Saturday, August 30, 2014

Amazon Kinesis

Last week, I wrote about Google's Clould Data Flow design.  It seems Amazon's Kinesis is the competitor  for Google's Cloud Dataflow.  Kinesis as a to a managed service designed for real-time data streaming developed by industry leaders Amazon Web Services.

Kinesis allows you to write applications for processing data in real-time, and works in conjunction with other AWS products such as Amazon Simple Storage Service (Amazon S3), Amazon DynamoDB, or Amazon Redshift.

Amazon Kinesis is a fully managed service for real-time processing of streaming data at massive scale. It can collect and process hundreds of terabytes of data per hour from hundreds of thousands of sources, allowing you to easily write applications that process information in real-time, from sources such as web site click-streams, marketing and financial information, manufacturing instrumentation and social media, and operational logs and metering data.

Three key observed Use Cases are:
1. Application and Operational Logs
2. Real-Time Clickstream Analytics
3. Machine learning-based recommendation and ranking

Attached diagram represents second use case.

Sunday, August 24, 2014

Google Cloud Dataflow

Google Cloud Dataflow is designed so the user can focus on devising proper analysis, without worrying about setting up and maintaining the underlying data piping and processing infrastructure.

It could be used for live sentiment analysis, for instance, where an organization estimates the popular sentiment around a product by scanning social networks such as Twitter. It could also be used as a security tool to watch activity logs for unusual activity. It could also be used an alternative to commercial ETL (extract, transform and load) programs, widely used to prepare data for analysis by business intelligence software.

MapReduce's limitation is that it can only analyze data in batch mode, which means all the data must be collected before it can be analyzed. A number of new software programs have been developed to get around the limitation of batch processing, such as Twitter Storm and Apache Spark, which are both available as open source and can run on Hadoop.

Google's own approach to live data analysis uses a number of technologies built by the company, notably Flume and MillWheel. Flume aggregates large amounts of data and MillWheel provides a platform for low-latency data processing.

The service provides a software development kit that can be used to build complex pipelines and analysis. Like MapReduce, Cloud Dataflow will initially use the Java programming language. In the future, other languages may be supported.

The pipelines can ingest data from external sources and use them for a variety of things. The service provides a library to prepare and reformat data for further analysis, and users can write their own transformations.

The treated dataset can be queried against using Google's BigQuery service. Or the user can write modules to examine the data as it crosses the wire, to look for aberrant behavior or trends in real-time.
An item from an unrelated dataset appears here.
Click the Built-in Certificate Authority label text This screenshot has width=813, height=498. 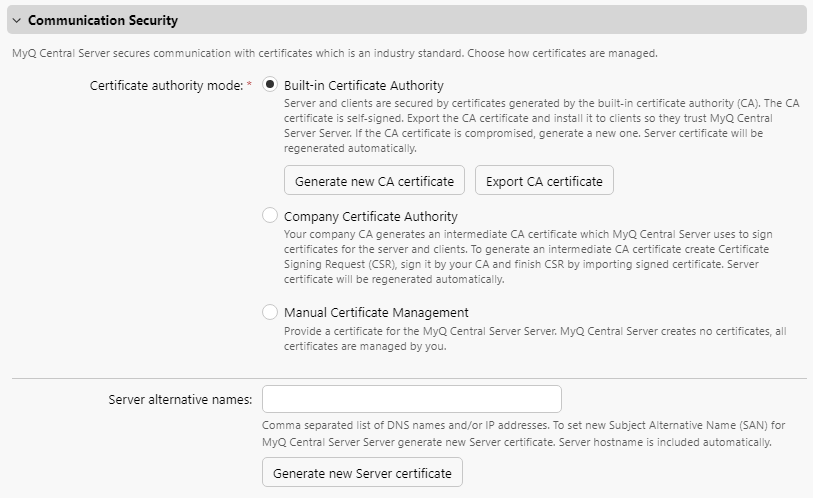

Wednesday, August 13, 2014

Hadoop in Teradata

Teradata has bought the assets of Revelytix and Hadapt in a bid to grow out its capabilities for the Hadoop big-data processing framework

Revelytix developed Loom, a metadata management system compatible with a number of Hadoop distributions, including those from Cloudera, Hortonworks, MapR, Pivotal, IBM and Apache, according to its website. Loom is geared at helping data scientists prepare information in Hadoop for analysis more quickly.

Hadapt is known for its software that integrates the SQL programming language with Hadoop. SQL is a common skill set among database administrators, who may not be familiar with Hadoop.

Last month, Teradata adds data-prep, data-management, and data-analysis capabilities by buying two notable independents in the big data arena.

Saturday, August 9, 2014

Google Mesa

Google has found a way to stretch a data warehouse across multiple data centers, using an architecture its engineers developed that could pave the way for much larger, more reliable and more responsive cloud-based analysis systems.Google's latest big-data tool is named as Mesa, which aims for speed.

For Google, Mesa solved a number of operational issues that traditional enterprise data warehouses and other data analysis systems could not. Google also needed a strong consistency for its queries, meaning a query should produce the same result from the same source each time, no matter which data center fields the query.

Mesa relies on a number of other technologies developed by the company, including the Colossus distributed file system, the BigTable distributed data storage system and the MapReduce data analysis framework. To help with consistency, Google engineers deployed a homegrown technology called Paxos, a distributed synchronization protocol.

In addition to scalability and consistency, Mesa offers another advantage in that it can run be run on generic servers, which eliminates the need for specialized, expensive hardware. As a result, Mesa can be run as a cloud service and easily scaled up or down to meet the job requirements.

Mesa is the latest in a series of novel data-processing applications and architectures that Google has developed to serve its business.